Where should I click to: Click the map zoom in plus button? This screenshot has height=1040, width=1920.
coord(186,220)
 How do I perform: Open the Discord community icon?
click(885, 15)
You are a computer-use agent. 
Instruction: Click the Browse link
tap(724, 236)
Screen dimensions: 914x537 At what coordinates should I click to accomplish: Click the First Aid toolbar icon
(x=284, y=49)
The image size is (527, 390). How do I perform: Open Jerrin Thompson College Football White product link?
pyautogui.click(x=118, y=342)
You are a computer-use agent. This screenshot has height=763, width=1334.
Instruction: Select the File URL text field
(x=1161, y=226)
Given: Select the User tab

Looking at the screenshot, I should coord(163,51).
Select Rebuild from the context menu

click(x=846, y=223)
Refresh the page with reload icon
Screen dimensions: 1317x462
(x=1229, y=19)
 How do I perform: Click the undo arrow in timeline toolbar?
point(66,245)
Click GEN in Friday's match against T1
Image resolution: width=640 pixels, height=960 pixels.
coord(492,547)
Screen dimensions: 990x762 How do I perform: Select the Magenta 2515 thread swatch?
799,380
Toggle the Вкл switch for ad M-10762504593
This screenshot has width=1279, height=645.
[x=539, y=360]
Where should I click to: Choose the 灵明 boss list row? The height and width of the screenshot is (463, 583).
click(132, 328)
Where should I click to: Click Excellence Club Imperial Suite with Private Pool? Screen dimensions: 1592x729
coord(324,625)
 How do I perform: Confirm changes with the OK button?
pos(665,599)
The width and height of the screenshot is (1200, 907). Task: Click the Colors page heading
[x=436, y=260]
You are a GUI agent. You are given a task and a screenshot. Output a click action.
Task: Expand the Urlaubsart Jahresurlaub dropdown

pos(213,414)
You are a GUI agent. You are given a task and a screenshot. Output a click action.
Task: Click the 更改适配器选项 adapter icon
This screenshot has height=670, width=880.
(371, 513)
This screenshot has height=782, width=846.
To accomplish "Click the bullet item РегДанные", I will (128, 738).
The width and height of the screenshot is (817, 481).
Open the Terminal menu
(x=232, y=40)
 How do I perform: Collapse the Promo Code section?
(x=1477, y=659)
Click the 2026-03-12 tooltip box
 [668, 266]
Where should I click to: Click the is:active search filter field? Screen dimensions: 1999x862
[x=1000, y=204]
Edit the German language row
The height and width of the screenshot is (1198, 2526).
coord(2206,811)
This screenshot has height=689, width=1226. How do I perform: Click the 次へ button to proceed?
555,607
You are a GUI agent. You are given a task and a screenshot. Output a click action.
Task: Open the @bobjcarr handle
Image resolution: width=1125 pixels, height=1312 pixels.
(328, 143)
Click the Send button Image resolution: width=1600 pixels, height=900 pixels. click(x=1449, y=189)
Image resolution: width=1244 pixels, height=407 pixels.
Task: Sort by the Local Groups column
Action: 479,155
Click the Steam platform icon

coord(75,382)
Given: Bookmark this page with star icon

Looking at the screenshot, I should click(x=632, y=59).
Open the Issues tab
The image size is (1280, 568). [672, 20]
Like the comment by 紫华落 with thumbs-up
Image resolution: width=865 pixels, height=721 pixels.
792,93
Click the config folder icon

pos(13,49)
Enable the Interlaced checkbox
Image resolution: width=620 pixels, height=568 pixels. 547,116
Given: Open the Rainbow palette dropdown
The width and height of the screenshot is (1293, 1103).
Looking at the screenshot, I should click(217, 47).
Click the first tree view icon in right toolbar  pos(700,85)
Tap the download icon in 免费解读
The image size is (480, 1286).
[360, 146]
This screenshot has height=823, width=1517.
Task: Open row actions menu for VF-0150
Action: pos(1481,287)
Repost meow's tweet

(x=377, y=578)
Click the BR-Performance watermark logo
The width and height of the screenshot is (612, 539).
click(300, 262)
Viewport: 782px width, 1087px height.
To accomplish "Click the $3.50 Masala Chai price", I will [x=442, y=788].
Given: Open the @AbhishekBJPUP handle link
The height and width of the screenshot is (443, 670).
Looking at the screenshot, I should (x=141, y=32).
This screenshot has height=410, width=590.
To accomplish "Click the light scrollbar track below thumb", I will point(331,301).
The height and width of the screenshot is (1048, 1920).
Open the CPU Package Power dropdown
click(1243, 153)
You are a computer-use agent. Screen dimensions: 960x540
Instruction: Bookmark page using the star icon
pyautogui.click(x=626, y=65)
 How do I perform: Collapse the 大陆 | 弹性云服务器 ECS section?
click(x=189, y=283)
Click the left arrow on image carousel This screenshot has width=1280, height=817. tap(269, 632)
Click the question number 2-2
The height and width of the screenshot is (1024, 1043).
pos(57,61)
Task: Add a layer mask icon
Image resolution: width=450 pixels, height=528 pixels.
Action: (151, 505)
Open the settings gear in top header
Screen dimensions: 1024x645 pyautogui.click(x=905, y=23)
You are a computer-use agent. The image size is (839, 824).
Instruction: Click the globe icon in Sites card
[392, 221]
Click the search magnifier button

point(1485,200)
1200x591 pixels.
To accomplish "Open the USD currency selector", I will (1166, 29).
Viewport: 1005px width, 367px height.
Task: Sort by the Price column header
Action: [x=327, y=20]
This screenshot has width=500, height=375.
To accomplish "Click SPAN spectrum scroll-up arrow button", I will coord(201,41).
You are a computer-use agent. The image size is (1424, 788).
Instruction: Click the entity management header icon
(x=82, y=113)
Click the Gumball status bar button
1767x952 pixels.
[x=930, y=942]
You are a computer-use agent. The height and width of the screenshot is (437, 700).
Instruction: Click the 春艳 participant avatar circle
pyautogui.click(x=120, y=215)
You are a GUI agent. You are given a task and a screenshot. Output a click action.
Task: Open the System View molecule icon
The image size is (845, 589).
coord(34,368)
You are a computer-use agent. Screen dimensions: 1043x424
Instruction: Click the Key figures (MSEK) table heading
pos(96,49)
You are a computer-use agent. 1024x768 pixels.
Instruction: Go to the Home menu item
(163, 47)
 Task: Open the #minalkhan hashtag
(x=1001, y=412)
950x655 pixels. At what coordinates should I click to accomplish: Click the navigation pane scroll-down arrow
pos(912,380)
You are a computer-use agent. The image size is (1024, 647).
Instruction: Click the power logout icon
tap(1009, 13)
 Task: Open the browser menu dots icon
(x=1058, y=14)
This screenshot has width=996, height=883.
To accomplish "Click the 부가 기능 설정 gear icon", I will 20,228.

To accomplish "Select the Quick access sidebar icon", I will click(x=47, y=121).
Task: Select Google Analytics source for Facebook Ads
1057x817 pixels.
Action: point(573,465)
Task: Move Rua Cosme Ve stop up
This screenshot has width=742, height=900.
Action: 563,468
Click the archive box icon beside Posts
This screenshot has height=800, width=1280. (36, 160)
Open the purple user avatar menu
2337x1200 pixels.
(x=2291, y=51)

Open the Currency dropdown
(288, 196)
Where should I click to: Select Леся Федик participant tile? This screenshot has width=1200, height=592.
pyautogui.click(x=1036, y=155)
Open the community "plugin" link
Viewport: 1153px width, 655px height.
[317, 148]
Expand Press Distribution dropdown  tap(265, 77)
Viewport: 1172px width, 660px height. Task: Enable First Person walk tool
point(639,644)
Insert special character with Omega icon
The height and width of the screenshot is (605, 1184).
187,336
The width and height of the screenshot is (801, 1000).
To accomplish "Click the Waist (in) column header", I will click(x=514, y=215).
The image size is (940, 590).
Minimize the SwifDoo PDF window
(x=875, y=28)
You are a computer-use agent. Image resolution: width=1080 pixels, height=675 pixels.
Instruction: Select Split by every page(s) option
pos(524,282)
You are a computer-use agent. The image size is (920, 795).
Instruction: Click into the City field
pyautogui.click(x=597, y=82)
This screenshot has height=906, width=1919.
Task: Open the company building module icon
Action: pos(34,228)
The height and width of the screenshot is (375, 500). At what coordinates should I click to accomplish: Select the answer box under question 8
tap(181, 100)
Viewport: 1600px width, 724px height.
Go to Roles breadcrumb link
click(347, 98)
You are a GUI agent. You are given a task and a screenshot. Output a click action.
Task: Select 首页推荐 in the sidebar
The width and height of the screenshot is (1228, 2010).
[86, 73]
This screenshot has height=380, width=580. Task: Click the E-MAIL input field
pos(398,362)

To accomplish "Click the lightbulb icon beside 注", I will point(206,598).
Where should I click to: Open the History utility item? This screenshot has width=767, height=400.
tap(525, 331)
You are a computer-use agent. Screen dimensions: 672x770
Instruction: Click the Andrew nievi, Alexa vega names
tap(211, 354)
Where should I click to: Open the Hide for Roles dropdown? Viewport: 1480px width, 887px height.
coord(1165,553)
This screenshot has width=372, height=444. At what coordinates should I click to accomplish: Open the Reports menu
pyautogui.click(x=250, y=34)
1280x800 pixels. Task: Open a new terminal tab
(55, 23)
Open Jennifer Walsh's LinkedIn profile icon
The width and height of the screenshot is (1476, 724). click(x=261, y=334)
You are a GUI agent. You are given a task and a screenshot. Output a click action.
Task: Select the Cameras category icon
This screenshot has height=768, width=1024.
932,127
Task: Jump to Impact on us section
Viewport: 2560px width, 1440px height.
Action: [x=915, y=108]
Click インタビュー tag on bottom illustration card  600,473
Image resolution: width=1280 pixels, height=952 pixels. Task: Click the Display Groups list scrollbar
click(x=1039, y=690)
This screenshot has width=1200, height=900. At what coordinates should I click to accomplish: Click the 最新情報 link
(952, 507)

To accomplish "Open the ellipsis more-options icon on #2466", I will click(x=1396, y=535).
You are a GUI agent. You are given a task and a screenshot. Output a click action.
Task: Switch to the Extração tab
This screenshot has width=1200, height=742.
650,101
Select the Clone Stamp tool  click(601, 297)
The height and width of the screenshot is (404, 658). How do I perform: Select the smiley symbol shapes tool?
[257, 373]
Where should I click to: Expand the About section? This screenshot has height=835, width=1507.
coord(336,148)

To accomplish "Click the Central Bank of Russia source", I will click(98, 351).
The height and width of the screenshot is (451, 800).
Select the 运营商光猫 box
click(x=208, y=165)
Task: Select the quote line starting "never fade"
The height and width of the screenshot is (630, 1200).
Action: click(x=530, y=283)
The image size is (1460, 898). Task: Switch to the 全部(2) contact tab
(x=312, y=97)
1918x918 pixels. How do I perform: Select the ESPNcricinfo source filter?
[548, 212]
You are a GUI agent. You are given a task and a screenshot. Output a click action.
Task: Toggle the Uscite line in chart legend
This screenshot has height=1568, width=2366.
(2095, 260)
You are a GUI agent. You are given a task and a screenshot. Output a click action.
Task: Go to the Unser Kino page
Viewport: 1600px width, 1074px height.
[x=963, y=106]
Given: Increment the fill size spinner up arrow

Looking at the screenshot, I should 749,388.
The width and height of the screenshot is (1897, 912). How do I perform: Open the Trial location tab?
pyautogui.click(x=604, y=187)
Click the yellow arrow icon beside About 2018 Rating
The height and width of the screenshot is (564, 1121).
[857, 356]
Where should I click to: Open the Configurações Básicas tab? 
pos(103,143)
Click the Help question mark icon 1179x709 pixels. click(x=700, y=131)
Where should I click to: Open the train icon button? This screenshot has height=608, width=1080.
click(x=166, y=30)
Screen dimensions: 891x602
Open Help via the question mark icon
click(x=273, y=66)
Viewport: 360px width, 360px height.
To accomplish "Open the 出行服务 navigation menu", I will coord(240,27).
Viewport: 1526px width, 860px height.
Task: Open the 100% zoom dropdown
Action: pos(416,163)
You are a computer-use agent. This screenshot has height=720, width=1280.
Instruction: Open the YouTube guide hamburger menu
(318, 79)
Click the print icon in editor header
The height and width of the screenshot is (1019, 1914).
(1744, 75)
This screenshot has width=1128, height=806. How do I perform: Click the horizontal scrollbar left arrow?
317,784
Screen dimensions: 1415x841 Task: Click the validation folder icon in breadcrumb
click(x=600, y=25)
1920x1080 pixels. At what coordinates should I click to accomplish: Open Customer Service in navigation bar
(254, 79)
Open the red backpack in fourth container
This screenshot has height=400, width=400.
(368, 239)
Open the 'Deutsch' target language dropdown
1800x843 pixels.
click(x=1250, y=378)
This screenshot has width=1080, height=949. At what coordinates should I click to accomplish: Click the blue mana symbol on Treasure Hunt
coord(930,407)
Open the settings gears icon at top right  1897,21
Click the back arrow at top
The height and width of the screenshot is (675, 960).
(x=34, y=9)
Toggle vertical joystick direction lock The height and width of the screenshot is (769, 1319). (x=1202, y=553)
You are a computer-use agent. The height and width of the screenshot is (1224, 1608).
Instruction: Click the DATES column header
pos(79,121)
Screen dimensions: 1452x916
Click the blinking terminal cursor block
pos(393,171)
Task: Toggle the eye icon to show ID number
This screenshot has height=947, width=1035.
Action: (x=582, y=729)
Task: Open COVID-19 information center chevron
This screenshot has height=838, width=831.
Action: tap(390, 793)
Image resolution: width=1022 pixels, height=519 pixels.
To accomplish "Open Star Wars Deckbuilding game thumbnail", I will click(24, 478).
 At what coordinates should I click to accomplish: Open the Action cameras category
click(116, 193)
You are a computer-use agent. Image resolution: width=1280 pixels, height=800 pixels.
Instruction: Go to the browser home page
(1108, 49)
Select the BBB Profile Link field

Activity
In the listing above, find the line with "This screenshot has width=1128, height=806." and the line with "is (1224, 1608).", then print exactly those two lines and every line between them, and nothing more.

Written solution
This screenshot has width=1128, height=806. How do I perform: Click the horizontal scrollbar left arrow?
317,784
Screen dimensions: 1415x841 Task: Click the validation folder icon in breadcrumb
click(x=600, y=25)
1920x1080 pixels. At what coordinates should I click to accomplish: Open Customer Service in navigation bar
(254, 79)
Open the red backpack in fourth container
This screenshot has height=400, width=400.
(368, 239)
Open the 'Deutsch' target language dropdown
1800x843 pixels.
click(x=1250, y=378)
This screenshot has width=1080, height=949. At what coordinates should I click to accomplish: Click the blue mana symbol on Treasure Hunt
coord(930,407)
Open the settings gears icon at top right  1897,21
Click the back arrow at top
The height and width of the screenshot is (675, 960).
(x=34, y=9)
Toggle vertical joystick direction lock The height and width of the screenshot is (769, 1319). (x=1202, y=553)
You are a computer-use agent. The height and width of the screenshot is (1224, 1608).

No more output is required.